This is our truth, tell us yours
As a woman who had experienced, through her father’s family, the stigma and oppression of racism, my mother took great care to ensure that her children were able to pass as British and Welsh wherever they went.
She was not alone in this. Her mother took her to cymanfa ganu, even though she spoke no Welsh herself, so her children would fit in, would pass as Welsh.
In amongst the records of cymanfa ganu, the sheet music learned and rehearsed around the harmonium, there were the way stations of Britishness that had to be marked, and first amongst them was the Last Night of the Proms.
Being my mother, she insisted that we learn the words, their meaning and the metre, so we would not be the slack jawed fools at ritual moments who gape like goldfish as they pretend they know the words. There is no more glorous rebuttal of Britishness than the blank faced ignorance of a crowd of halfwits in a park watching a BBC outside broadcast while waving the Union Flag or St George’s Cross as they try to work out why the orchestra is playing a second verse of God Save The Queen. Mam and my dear, lovely nana would never let their part African descendants be so exposed or so incapable.
Amongst the brazen, badly understood tunes that the Last Night features is Rule Britannia, and its coarse lyrics in praise of imperialism. In amongst those tawdry lines is a short reference to a charter, a charter of the land, an idea that is a brutal poke in the sys to anyone who talks bollocks about Britain’s unwritten constitution.

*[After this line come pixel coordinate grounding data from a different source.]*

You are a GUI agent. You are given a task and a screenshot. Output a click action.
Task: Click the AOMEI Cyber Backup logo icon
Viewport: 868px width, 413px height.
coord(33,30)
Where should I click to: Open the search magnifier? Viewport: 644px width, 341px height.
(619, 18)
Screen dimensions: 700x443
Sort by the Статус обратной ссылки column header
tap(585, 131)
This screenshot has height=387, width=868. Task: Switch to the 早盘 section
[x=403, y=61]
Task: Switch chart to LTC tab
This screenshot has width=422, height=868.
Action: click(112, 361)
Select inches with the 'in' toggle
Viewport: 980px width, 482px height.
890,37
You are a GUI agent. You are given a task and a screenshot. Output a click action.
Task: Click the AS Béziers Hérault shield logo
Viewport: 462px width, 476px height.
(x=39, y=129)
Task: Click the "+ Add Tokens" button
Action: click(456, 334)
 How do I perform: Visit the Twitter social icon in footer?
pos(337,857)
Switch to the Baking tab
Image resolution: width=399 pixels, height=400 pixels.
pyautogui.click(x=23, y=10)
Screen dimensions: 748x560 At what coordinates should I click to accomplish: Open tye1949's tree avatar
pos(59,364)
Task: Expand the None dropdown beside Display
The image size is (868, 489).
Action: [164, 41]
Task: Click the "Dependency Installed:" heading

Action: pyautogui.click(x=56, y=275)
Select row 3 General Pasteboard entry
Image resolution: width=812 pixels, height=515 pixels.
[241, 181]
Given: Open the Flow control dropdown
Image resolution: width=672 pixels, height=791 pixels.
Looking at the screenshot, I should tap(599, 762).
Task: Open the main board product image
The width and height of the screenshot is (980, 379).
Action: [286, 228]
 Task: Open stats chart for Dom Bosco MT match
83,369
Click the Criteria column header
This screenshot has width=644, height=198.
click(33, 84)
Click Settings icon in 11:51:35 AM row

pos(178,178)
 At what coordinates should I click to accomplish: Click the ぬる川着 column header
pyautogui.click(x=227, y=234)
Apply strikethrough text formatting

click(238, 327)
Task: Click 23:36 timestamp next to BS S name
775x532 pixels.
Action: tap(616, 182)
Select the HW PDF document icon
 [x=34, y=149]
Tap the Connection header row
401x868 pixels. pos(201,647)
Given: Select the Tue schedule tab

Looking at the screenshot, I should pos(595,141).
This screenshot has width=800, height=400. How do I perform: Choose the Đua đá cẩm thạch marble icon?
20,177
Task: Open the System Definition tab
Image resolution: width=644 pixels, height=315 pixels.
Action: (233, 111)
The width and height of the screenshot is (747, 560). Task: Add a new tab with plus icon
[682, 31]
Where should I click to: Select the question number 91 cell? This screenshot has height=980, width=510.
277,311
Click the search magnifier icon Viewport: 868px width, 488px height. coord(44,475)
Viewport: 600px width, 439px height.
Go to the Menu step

The first charter was, of course, the great charter, magna carta to its friends, signed by a king on the brink of being overpowered by his barons. By the eighteenth century, charters were the means by which the king signalled which powers should be transferred to the boroughs and cities, the ports and forts which made civilized life possible.
If it is to be possible to rule Britannia in future, new charters are needed, new agreements that confer power on communities and citizens to shape and change the world to fit our needs. This should be our watchword.